*Activity:* Copy out every record below exactly as written, but leave out any pictures.
•••
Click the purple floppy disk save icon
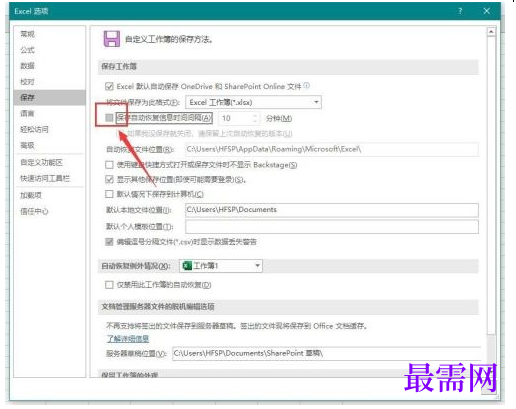This screenshot has width=516, height=409. (x=112, y=39)
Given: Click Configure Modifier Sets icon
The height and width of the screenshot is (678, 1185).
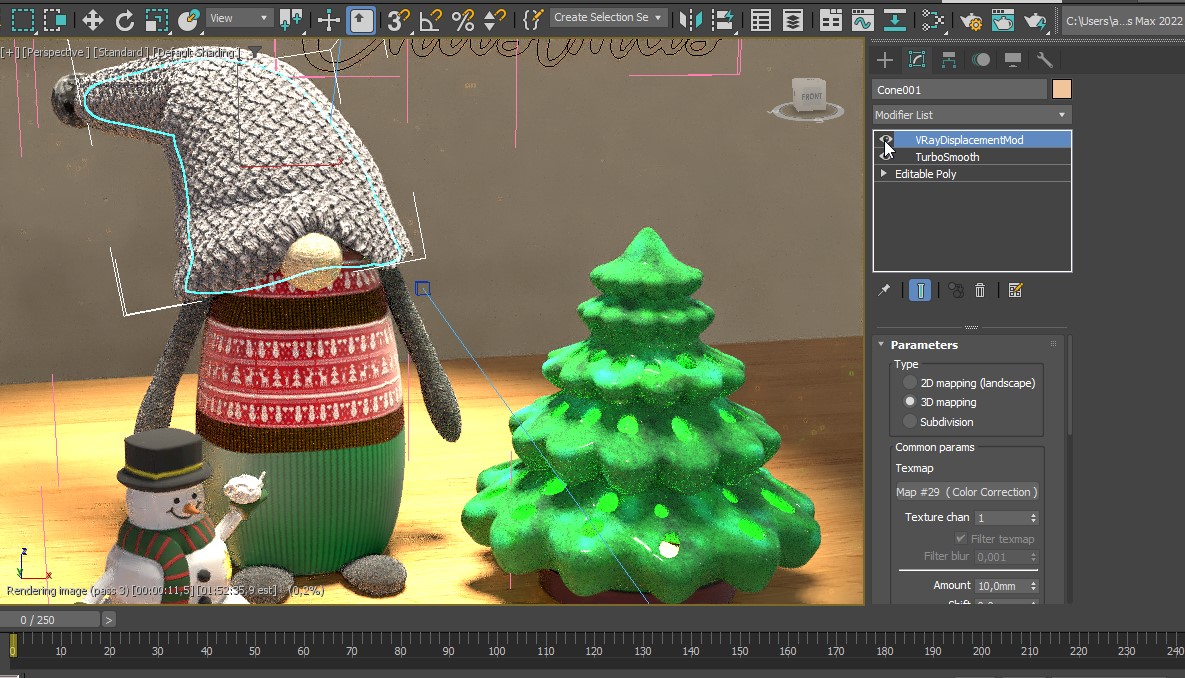Looking at the screenshot, I should pos(1015,290).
•••
*Exercise solution:*
Click the purple floppy disk save icon
This screenshot has width=516, height=409. (x=112, y=39)
Given: Click Configure Modifier Sets icon
The height and width of the screenshot is (678, 1185).
Looking at the screenshot, I should pos(1015,290).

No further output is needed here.